Mardi, Urgences-santé a indiqué qu’il s’était effectivement écoulé 1 heure 3 minutes entre le premier appel au 911 et l’arrivée d’une ambulance sur place. Pendant cette période, au moins six appels aux services d’urgence ont été faits, a ajouté Stéphane Smith, porte-parole d’Urgences-santé.

Ces appels – sauf le dernier – n’incluaient toutefois pas d’informations assez alarmantes pour que l’appel soit priorisé, a indiqué M. Smith.

« Le premier appel est rentré à 16 h 50, chez nous, pour une personne avec une douleur à la main. Respiration normale, complètement réveillée, pas de sang, pas de difficulté à respirer selon ce qui est dit », a-t-il détaillé. Un code de priorité non urgent a été attribué. Quatre autres appels au 911 suivront, sans que ce code soit changé.

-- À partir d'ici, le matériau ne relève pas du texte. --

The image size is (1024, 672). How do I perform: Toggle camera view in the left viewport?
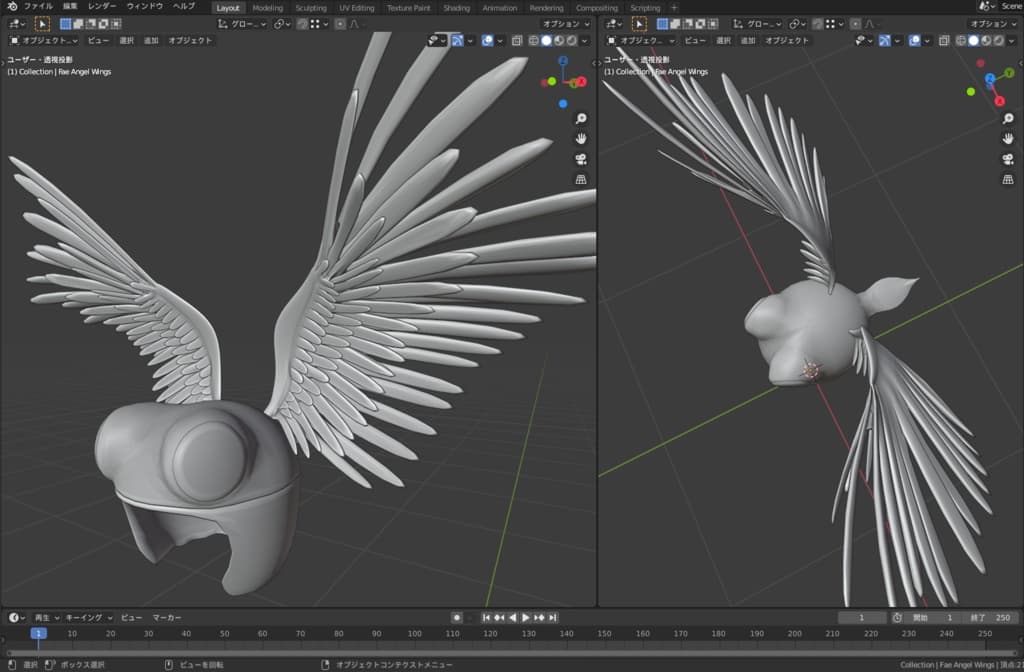(x=581, y=159)
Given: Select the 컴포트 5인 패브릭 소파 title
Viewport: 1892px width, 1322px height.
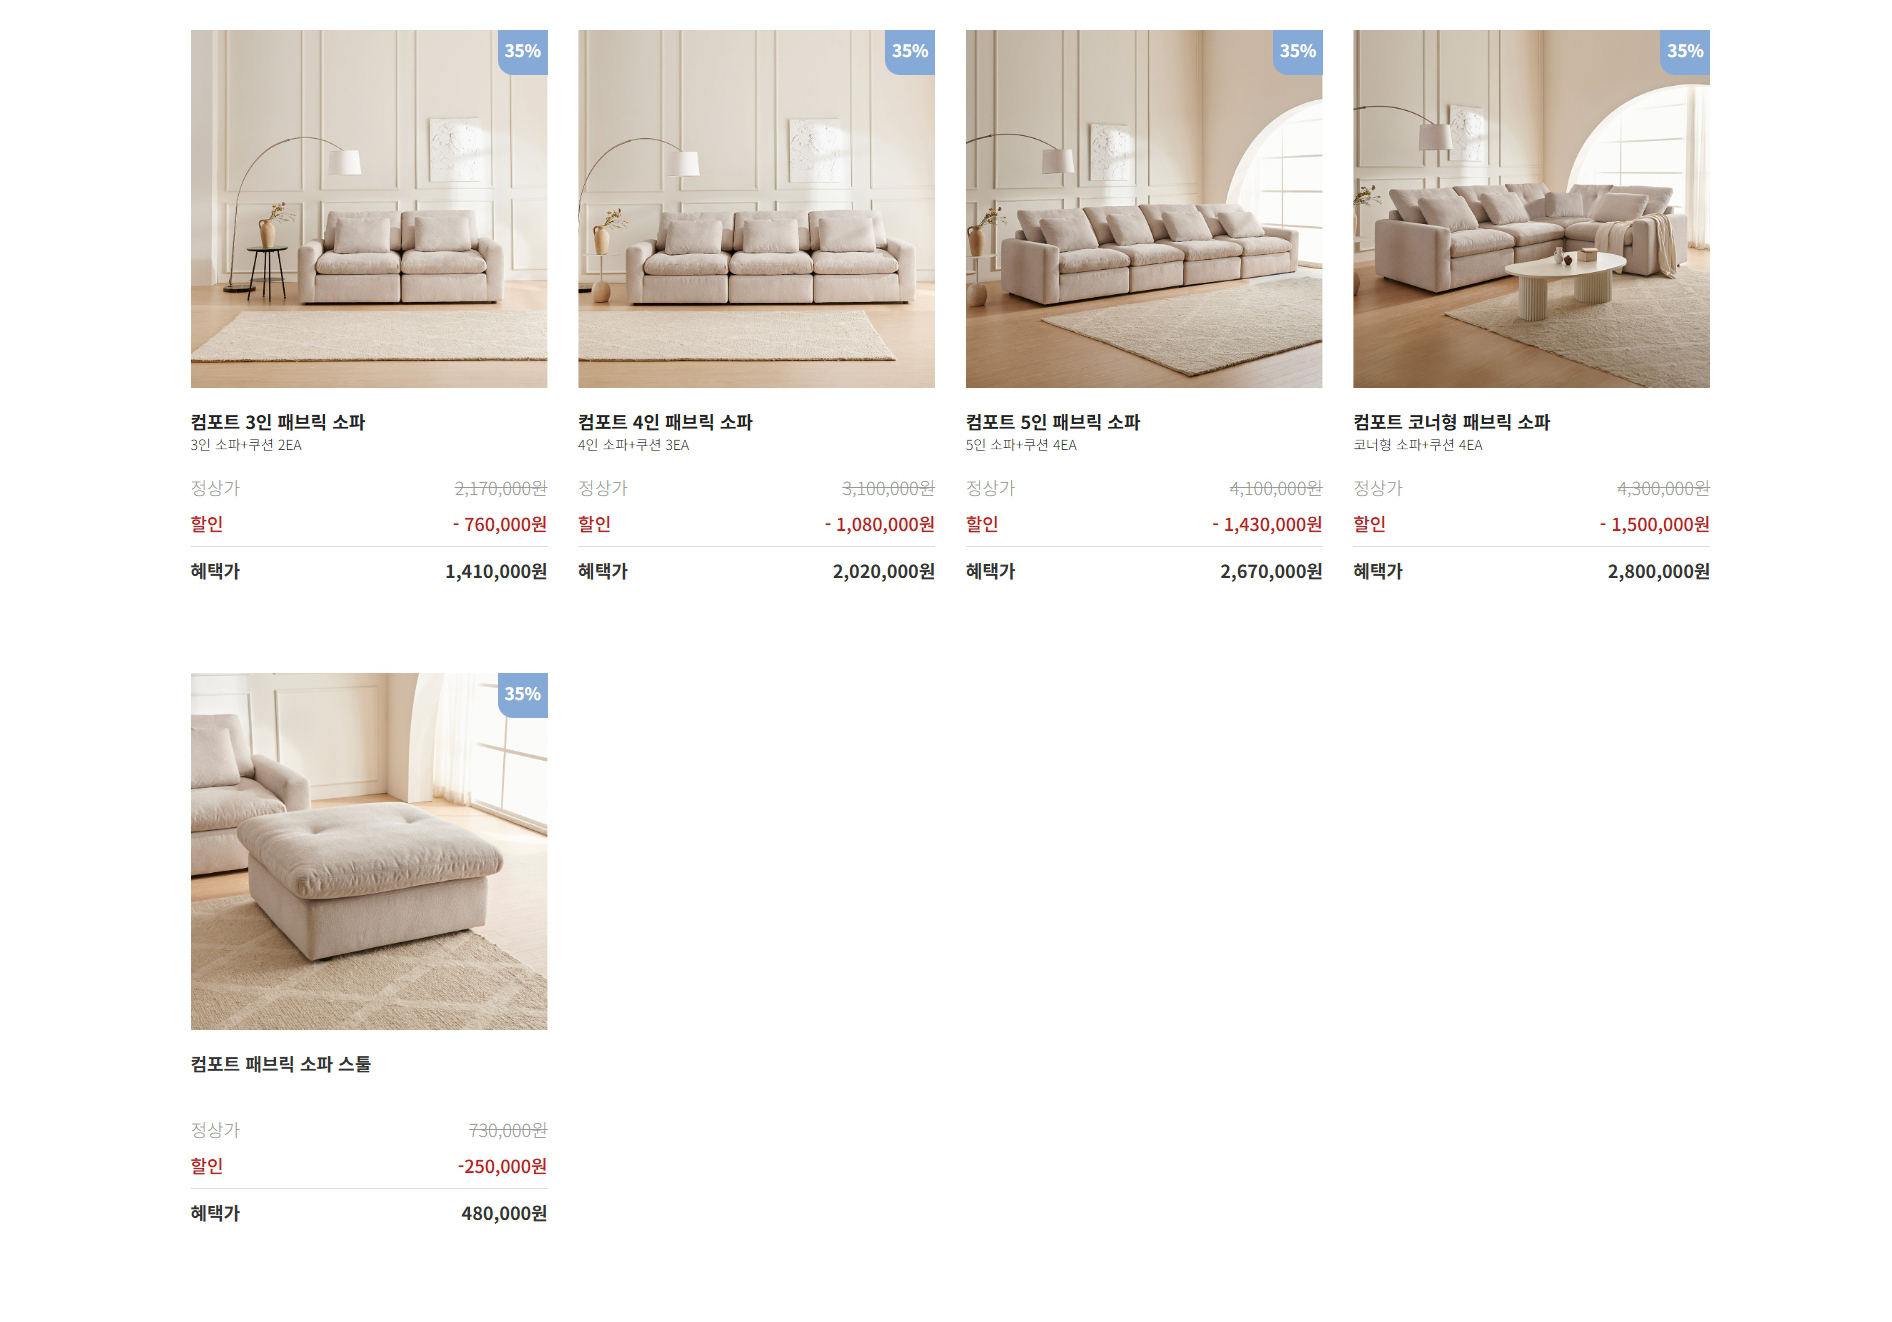Looking at the screenshot, I should click(1053, 422).
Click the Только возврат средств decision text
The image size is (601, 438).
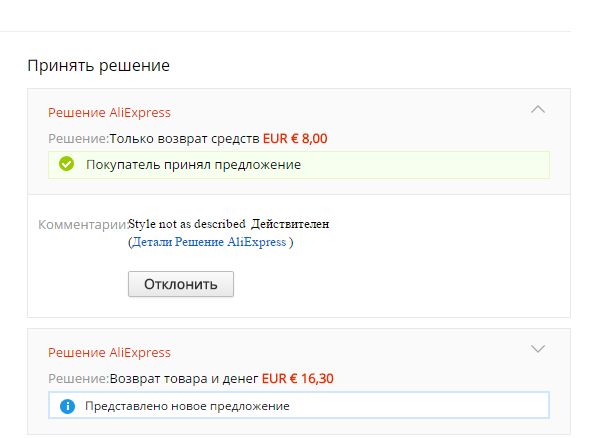[x=185, y=138]
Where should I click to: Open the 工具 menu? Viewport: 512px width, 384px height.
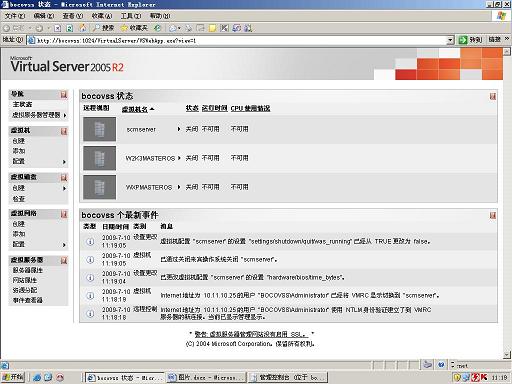pos(131,16)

« À 17 h 47, là on a de nouvelles informations qui nous disent que la personne serait semi-consciente et qu’elle ne sent pas ses membres », a continué M. Smith. Une ambulance arrive sur place six minutes plus tard.

Ces évènements feront l’objet d’une révision, a-t-il dit.

Les élus troublés

Mardi, les cabinets de la mairesse de Montréal et du ministre de la Sécurité publique du Québec ont communiqué leur consternation quant aux images de l’intervention policière.

« Les informations rapportées dans La Presse de ce matin sont déplorables », a indiqué l’équipe de Valérie Plante dans une déclaration écrite.

Personne ne devrait se retrouver laissé dans ces conditions, à elle-même, sur le trottoir.

Valérie Plante, mairesse de Montréal

« Nous n’avons pas tous les détails sur la séquence des évènements », a toutefois précisé le cabinet de la mairesse. « Le Bureau des enquêtes indépendantes est sur le dossier, plusieurs questions méritent d’être élucidées pour faire toute la lumière sur les circonstances de l’évènement. »

À Québec, le ministre de la Sécurité publique a lui aussi exprimé son trouble.

« Ce qu’on voit sur la vidéo et les faits rapportés par La Presse, s’ils sont avérés, sont choquants », a affirmé François Bonnardel, dans une déclaration écrite. « Mes pensées sont d’abord pour la citoyenne. »

« Nous avons des mécanismes, comme le BEI et le Commissaire à la déontologie policière qui mènent des enquêtes lorsque requises pour faire la lumière sur la situation, nous ne ferons aucun autre commentaire pour l’instant », ajoutait la déclaration.